* WHAT THE TASK REQUIRES *
Transcribe the line that contains "Task: Click the binoculars file search icon" and every line after it to the end of the records, exactly and nothing else. Skip the pictures.

****

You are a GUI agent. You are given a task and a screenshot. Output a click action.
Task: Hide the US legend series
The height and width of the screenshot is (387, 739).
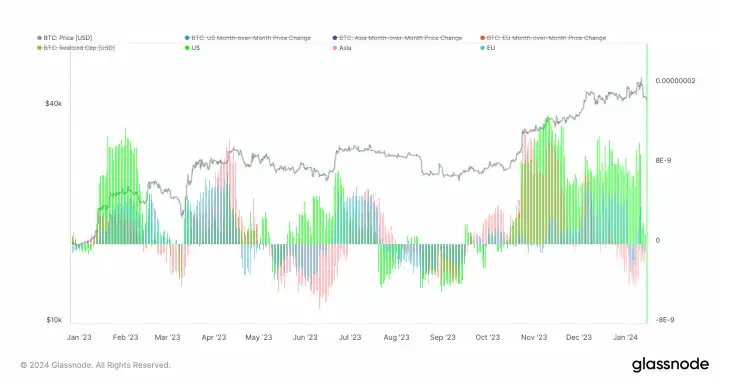point(192,48)
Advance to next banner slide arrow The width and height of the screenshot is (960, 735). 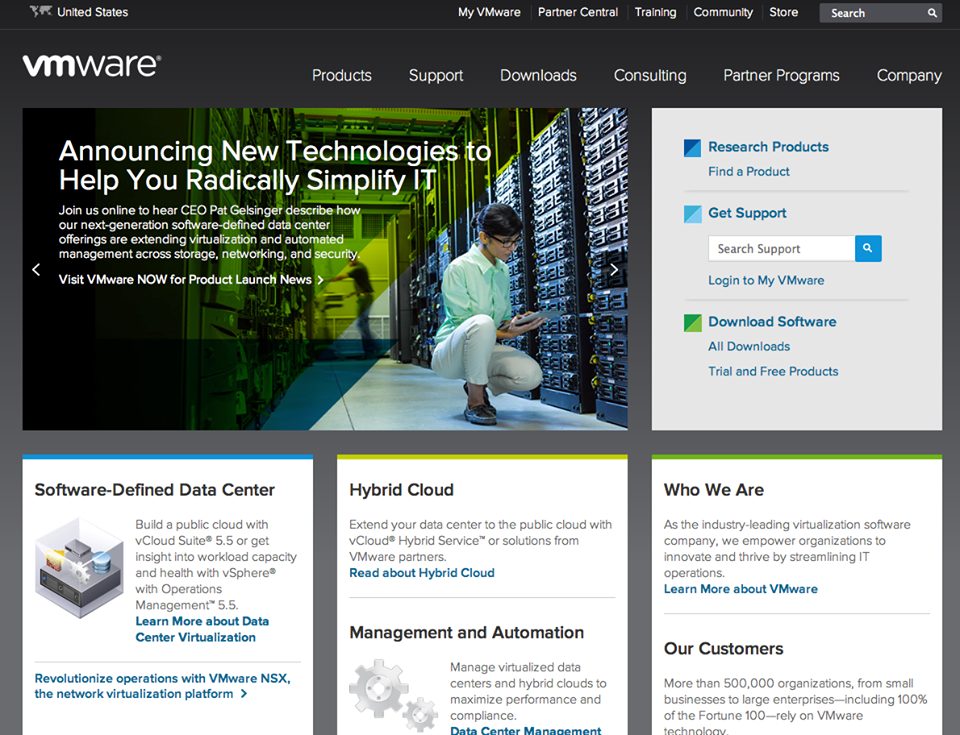614,269
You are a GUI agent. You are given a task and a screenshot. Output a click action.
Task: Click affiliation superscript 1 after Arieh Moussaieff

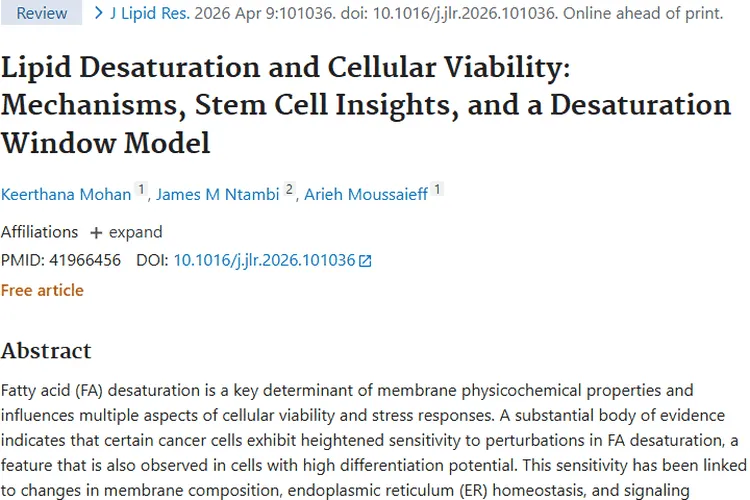[x=438, y=189]
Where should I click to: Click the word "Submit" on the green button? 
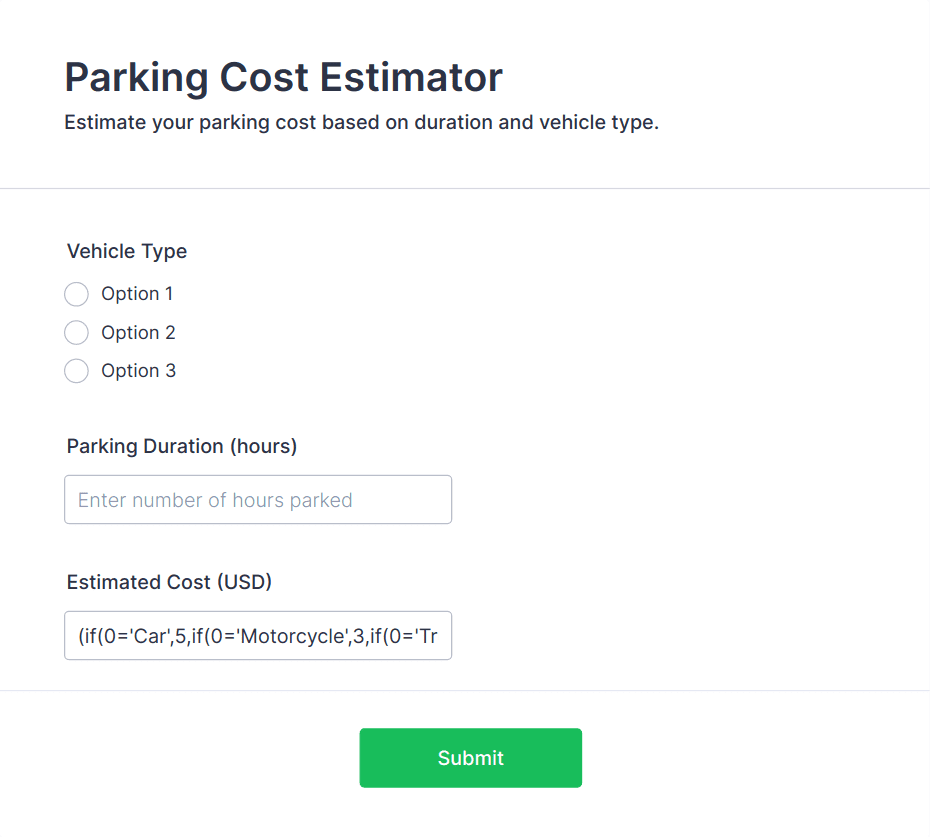pos(470,758)
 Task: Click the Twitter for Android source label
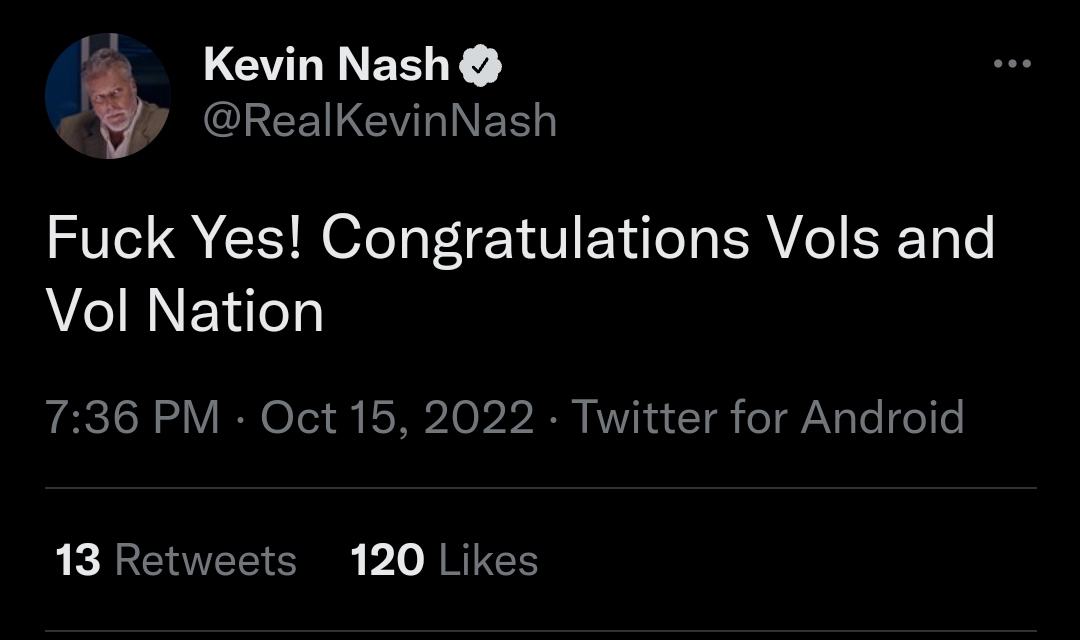pyautogui.click(x=767, y=416)

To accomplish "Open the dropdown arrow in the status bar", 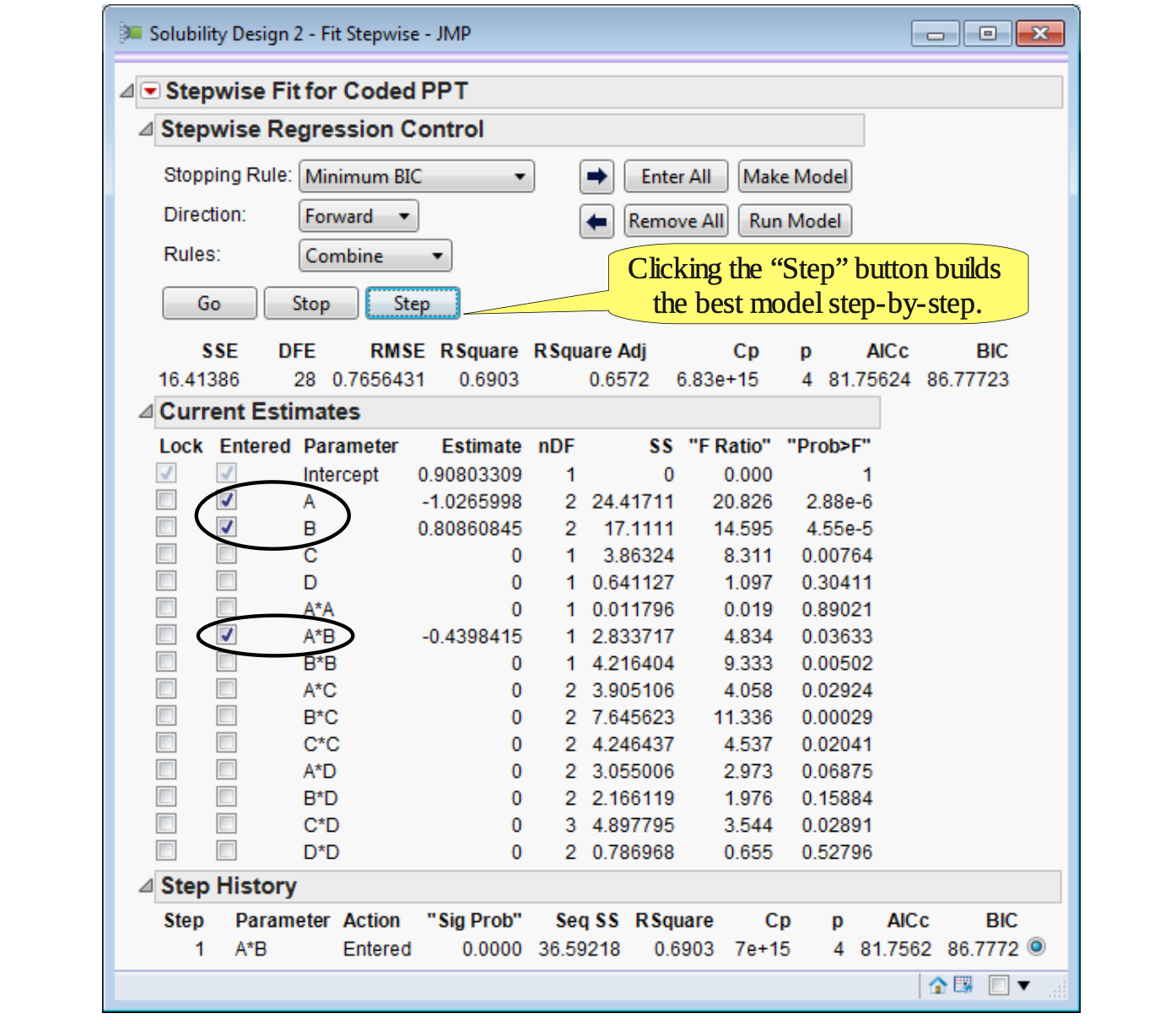I will pyautogui.click(x=1023, y=984).
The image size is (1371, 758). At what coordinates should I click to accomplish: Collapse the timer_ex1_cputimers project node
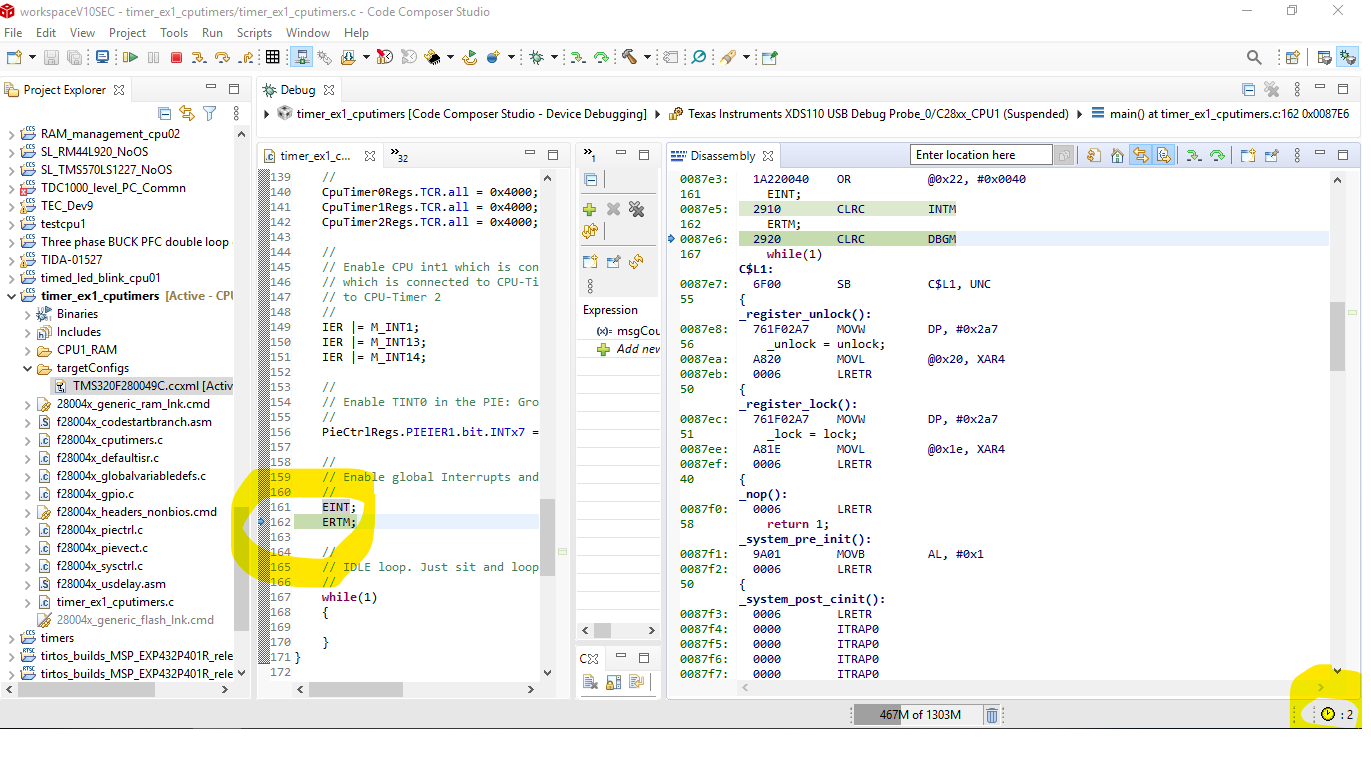[x=12, y=296]
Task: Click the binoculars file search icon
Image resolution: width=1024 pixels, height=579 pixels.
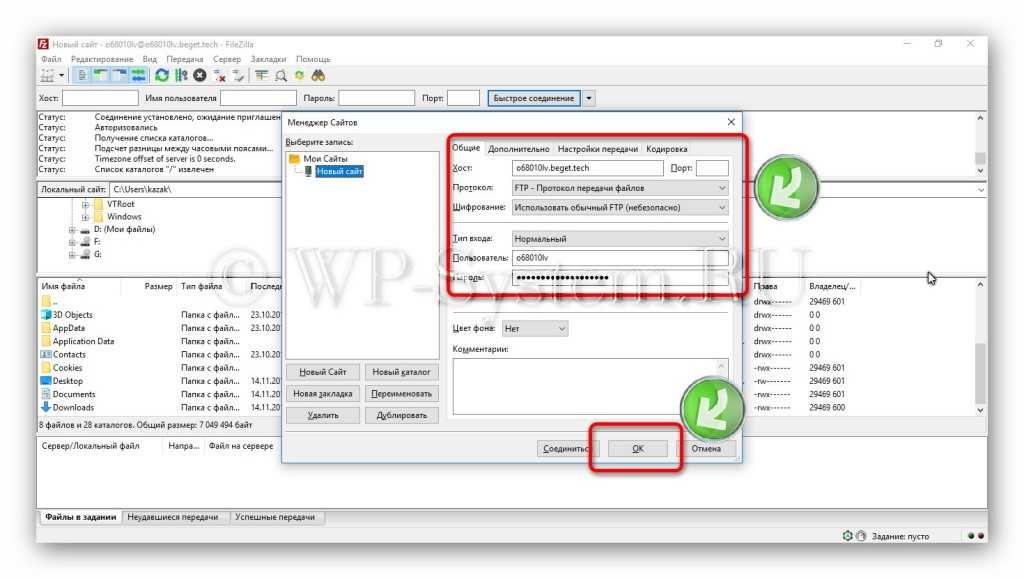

****

* SOLVED PROBLEM *
Task: Click the binoculars file search icon
Image resolution: width=1024 pixels, height=579 pixels.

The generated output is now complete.